An engraving by Hendrick Hondius (1642) after a drawing by
Pieter Brueghel the Elder (1564).

Dancing mania occurred primarily in mainland Europe between the 14th and 17th centuries.  It involved groups of people, sometimes thousands at a time, who danced uncontrollably and bizarrely.  They would scream, shout, and sing, and have visions or hallucinations.  The mania affected men, women, and children, who ‘danced until they collapsed from exhaustion’.

The dancing was rather interestingly treated as a disease and both causes and cures were sought – all to no avail.  One of the first major ‘outbreaks’ was in Aachen, Germany, in 1374, and it quickly spread throughout Europe; one particularly notable ‘outbreak’ occurred in Strasbourg in 1518.  Affecting thousands of people across several centuries, dancing mania was not a one-off event, and was well documented in contemporary reports.

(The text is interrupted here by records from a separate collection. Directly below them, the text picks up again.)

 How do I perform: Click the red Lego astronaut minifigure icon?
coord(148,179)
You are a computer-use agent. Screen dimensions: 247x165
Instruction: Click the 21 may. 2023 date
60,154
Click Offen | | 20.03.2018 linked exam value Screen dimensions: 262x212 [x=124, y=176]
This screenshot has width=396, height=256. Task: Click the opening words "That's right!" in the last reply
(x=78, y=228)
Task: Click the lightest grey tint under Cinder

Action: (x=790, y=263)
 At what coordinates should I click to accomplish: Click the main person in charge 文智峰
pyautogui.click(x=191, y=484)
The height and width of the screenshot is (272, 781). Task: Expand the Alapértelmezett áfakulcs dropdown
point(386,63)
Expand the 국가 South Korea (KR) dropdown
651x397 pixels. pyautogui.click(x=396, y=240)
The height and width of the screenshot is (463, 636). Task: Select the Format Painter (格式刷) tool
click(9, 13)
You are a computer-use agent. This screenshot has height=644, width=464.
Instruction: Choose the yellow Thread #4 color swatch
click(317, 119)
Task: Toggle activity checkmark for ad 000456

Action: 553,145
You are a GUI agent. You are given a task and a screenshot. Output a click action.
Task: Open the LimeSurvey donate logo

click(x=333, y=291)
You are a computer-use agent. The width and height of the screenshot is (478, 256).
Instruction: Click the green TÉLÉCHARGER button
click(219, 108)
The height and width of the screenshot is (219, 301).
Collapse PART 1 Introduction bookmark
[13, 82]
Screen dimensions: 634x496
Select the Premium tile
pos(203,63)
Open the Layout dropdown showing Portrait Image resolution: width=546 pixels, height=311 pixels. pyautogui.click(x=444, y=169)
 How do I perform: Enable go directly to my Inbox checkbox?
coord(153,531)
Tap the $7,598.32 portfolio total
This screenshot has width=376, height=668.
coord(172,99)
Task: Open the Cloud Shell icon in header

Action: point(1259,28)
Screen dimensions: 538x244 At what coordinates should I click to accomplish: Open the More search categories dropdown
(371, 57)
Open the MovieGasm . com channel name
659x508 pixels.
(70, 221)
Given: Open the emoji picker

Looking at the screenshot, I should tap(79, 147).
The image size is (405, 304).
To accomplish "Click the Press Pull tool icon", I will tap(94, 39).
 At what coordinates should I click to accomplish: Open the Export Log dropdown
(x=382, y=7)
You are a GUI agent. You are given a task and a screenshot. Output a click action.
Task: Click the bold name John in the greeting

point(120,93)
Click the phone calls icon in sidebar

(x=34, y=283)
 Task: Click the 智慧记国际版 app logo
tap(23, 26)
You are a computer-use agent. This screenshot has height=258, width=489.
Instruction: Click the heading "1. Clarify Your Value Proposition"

“The several theories proposed range from religious cults being behind the processions to people dancing to relieve themselves of stress and put the poverty of the period out of their minds. It is, however, understood as a mass psychogenic illness[sic]  in which the occurrence of similar physical symptoms, with no known physical cause, affect a large group of people as a form of social influence”

or maybe they just wanted a spiritual experience and discovered how to get one

The following is truly comical but interesting……….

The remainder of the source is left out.